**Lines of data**
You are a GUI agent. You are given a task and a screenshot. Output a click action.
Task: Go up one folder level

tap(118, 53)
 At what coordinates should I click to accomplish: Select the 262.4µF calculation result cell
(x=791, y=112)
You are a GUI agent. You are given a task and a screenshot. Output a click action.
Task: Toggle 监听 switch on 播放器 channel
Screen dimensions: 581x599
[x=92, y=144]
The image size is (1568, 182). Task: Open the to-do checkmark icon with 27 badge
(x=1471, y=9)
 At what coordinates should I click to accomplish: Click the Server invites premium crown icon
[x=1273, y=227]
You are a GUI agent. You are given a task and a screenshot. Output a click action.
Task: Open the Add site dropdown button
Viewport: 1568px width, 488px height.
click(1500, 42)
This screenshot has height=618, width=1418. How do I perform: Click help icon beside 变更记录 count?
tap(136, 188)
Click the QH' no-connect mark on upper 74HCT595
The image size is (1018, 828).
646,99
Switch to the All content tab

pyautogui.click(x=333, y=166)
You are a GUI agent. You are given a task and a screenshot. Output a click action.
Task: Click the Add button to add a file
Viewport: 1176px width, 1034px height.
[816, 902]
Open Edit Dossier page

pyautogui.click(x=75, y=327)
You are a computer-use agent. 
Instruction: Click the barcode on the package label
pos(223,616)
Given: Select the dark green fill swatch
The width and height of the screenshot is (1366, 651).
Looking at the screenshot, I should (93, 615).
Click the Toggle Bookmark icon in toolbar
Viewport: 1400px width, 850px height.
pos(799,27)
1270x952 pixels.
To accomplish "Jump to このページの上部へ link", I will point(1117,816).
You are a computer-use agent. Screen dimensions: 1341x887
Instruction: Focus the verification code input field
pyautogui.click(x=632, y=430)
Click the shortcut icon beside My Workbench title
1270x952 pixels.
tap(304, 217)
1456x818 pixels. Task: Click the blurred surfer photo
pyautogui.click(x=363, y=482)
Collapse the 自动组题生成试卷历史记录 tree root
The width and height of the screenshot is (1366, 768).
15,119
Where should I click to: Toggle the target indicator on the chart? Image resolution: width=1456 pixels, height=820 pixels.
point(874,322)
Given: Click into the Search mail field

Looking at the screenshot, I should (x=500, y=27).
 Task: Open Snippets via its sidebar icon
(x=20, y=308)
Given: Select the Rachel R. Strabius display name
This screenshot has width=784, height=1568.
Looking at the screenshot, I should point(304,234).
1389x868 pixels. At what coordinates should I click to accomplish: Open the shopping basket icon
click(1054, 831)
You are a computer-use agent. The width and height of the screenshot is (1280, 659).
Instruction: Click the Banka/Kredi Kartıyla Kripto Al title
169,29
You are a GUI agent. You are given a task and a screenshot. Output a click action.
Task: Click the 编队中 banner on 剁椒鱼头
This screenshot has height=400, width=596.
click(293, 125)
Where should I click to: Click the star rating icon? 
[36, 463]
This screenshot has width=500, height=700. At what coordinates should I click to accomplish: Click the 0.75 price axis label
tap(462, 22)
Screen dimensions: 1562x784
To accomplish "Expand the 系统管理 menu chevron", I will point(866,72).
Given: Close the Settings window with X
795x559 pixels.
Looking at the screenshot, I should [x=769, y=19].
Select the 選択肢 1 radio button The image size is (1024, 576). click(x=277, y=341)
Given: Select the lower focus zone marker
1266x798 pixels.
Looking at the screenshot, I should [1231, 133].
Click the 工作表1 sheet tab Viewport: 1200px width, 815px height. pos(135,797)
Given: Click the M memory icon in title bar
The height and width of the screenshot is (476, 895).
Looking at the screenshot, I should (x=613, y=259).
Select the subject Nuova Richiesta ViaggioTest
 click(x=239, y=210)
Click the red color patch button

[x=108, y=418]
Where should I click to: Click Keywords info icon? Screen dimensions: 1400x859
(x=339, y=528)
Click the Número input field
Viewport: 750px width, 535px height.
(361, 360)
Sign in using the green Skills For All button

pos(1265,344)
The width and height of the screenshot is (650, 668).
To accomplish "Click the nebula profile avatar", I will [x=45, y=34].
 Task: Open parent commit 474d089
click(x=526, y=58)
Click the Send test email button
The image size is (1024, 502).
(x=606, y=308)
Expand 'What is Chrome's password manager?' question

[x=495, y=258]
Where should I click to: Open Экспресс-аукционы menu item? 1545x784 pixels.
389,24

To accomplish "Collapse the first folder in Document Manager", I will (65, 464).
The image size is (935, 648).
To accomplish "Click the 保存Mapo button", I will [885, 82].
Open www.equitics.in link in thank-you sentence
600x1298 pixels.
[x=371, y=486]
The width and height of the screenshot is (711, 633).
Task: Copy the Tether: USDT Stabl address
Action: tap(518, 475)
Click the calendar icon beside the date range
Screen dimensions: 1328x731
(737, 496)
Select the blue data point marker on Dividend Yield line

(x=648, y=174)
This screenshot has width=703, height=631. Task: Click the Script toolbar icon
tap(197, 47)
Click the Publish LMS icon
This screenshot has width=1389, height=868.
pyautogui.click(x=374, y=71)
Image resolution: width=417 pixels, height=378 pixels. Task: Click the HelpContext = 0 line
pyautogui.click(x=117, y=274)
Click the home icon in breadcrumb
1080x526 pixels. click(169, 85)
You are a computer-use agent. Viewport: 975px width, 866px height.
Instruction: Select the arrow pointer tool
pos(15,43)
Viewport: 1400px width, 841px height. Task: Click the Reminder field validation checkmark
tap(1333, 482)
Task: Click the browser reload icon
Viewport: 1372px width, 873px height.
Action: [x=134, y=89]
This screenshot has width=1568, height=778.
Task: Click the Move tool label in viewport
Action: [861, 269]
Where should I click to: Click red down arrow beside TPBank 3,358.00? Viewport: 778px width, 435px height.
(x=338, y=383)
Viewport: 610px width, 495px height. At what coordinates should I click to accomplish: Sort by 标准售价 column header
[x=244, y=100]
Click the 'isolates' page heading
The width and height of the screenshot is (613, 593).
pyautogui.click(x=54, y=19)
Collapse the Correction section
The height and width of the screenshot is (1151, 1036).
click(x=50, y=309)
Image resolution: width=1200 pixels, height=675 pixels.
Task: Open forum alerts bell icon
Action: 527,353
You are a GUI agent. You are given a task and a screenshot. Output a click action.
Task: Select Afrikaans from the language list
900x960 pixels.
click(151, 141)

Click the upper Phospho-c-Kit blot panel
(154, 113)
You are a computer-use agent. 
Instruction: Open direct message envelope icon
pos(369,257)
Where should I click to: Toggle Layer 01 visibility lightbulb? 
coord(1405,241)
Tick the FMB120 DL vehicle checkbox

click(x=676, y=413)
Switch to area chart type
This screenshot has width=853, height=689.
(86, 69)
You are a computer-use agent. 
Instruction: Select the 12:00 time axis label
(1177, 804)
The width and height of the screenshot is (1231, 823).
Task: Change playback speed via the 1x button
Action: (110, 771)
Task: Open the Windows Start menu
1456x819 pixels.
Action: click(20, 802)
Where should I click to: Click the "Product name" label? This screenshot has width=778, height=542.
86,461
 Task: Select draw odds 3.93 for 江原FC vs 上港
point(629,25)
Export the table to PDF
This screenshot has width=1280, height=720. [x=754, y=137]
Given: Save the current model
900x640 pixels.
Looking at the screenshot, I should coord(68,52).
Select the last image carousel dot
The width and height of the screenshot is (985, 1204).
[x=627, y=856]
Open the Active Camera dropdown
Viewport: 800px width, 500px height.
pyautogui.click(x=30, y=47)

**STATED PROBLEM**
Report every line of the records that contains the string "Expand", copying each such line in full. Count a match only when the capitalization is the same.

**RESULT**
To accomplish "Expand the 系统管理 menu chevron", I will point(866,72).
Expand 'What is Chrome's password manager?' question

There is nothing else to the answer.